Item 1.01
Entry into a Material Definitive Agreement.
Revolving Credit Facility Extension
On July 9, 2024, the lenders holding commitments under that certain second amended and restated credit agreement (the "Credit Agreement"), dated as of January 25, 2023, by and among Becton, Dickinson and Company (the "Company"), Becton Dickinson Euro Finance S.à r.l., a private limited liability company (société à responsabilite limitée) organized and existing under the laws of the Grand Duchy of Luxembourg ("BD Euro Finance"), Citibank, N.A. ("Citibank") as administrative agent, and the lenders named therein, each executed a consent confirming the one-year extension of the commitment termination date with respect to all of such lender's commitments under the Credit Agreement to September 24, 2027 (the "Extension").
The Credit Agreement is a senior unsecured revolving credit facility that provides the Company with $2.75 billion of financing, including a $100 million letter of credit subfacility and a $194 million swingline loan subfacility (under which advances may be denominated in Euros) and, following the Extension, expires in September, 2027. Following the Extension, the expiration date of the credit facility may be extended for one additional one year period, subject to certain restrictions (including the consent of the lenders).
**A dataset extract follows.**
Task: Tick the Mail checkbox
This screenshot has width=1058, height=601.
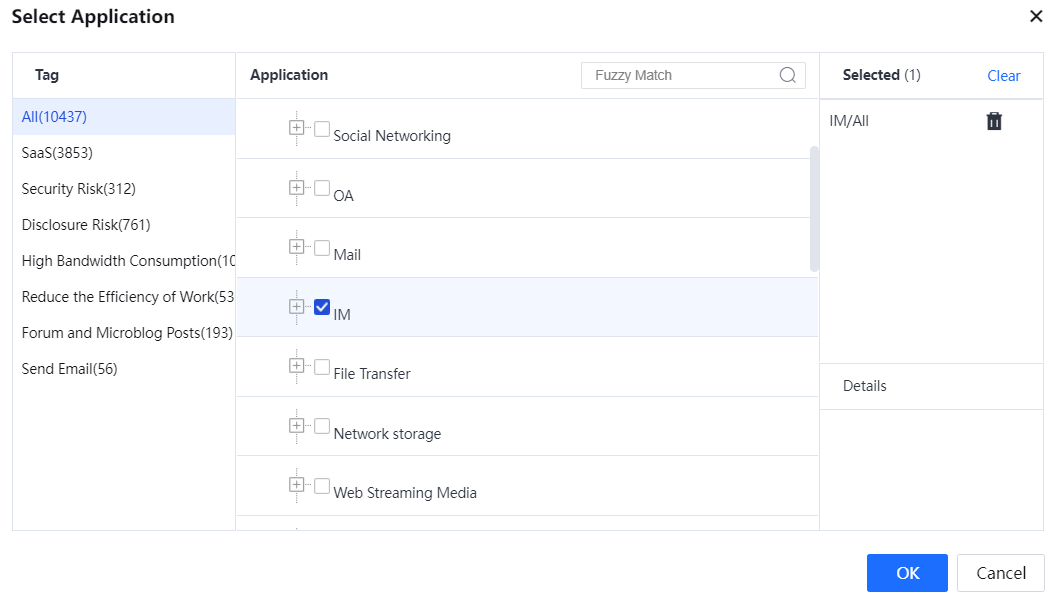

The credit facility provides that the Company may, subject to additional commitments by lenders, request an additional $500 million of financing, for a maximum aggregate commitment under the credit facility of up to $3.25 billion. Borrowings under the credit facility may be used for general corporate purposes, and BD Euro Finance is authorized as a borrower under the credit facility. Interest rates on borrowings under the Credit Agreement will be based on prevailing interest rates, benchmarked based on Term SOFR and subject to the Company's credit ratings, as described in the Credit Agreement.
The Credit Agreement contains customary representations and affirmative and negative covenants. The financial covenants in the Credit Agreement require the Company to have, as of the last day of each fiscal quarter following the closing of the credit facility, a Leverage Ratio (as defined in the Credit Agreement) of no more than (1) 4.25:1.00 or (2) 4.75:1.00 for the four full fiscal quarters following the consummation of a material acquisition. The Credit Agreement also contains customary events of default (including non-payment of principal or interest and breaches of covenants). If any event of default occurs and is not cured within the applicable grace period, the outstanding loans under the facility may be accelerated by lenders holding a majority of the commitments under the Credit Agreement and the lenders' commitments under the Credit Agreement may be terminated. The Company guarantees the obligations of each other borrower under the Credit Agreement.
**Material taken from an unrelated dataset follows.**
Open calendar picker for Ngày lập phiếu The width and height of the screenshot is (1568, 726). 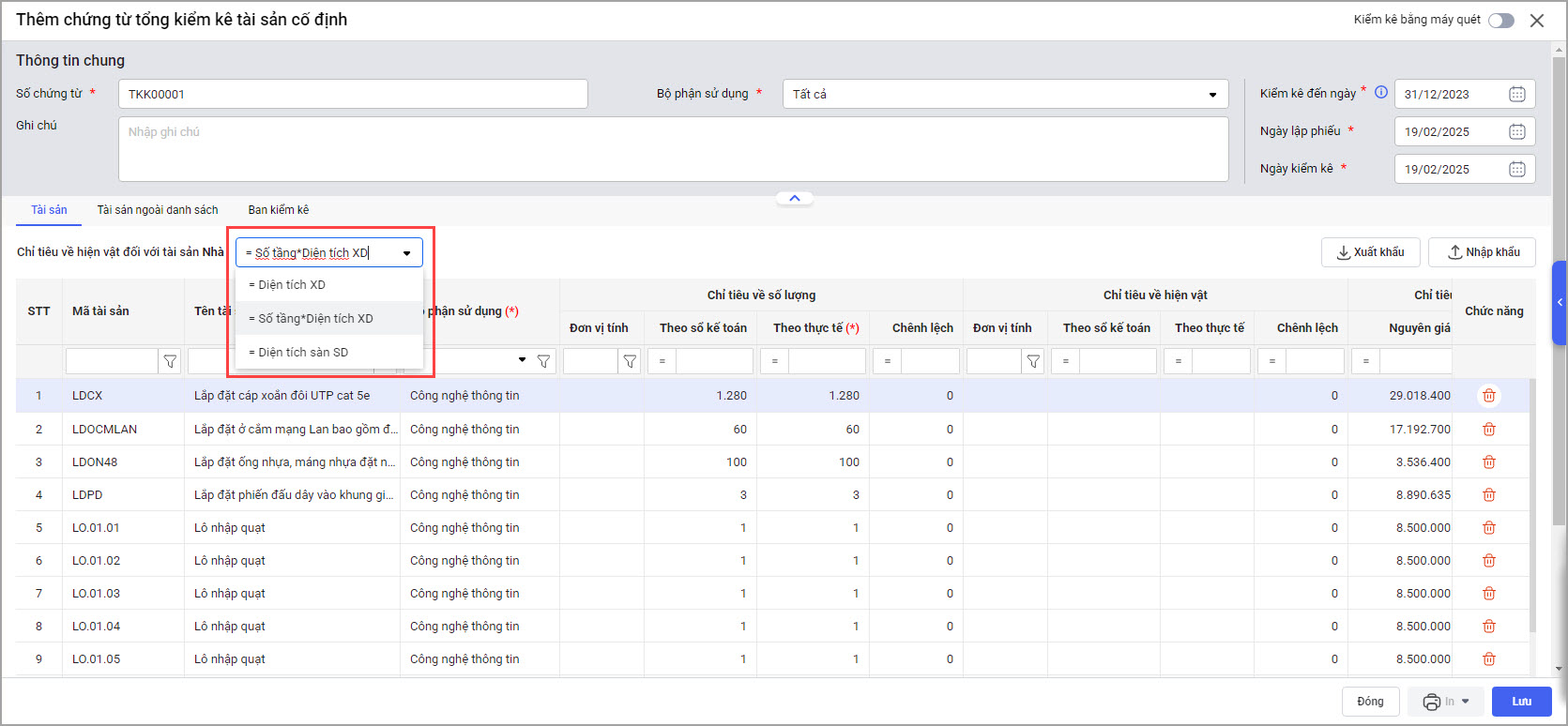click(1516, 131)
The descriptions of the provisions of the Extension and the Credit Agreement are summary in nature and are qualified in their entirety by reference to the full and complete terms of the Credit Agreement.
Some of the agents and lenders under the Credit Agreement and certain of their affiliates have engaged, and in the future may engage, in investment banking transactions, including securities offerings, and in general financing and commercial banking transactions with, and the provision of services to, the Company and its affiliates in the ordinary course of business and otherwise for which they have received, and will in the future receive, customary fees.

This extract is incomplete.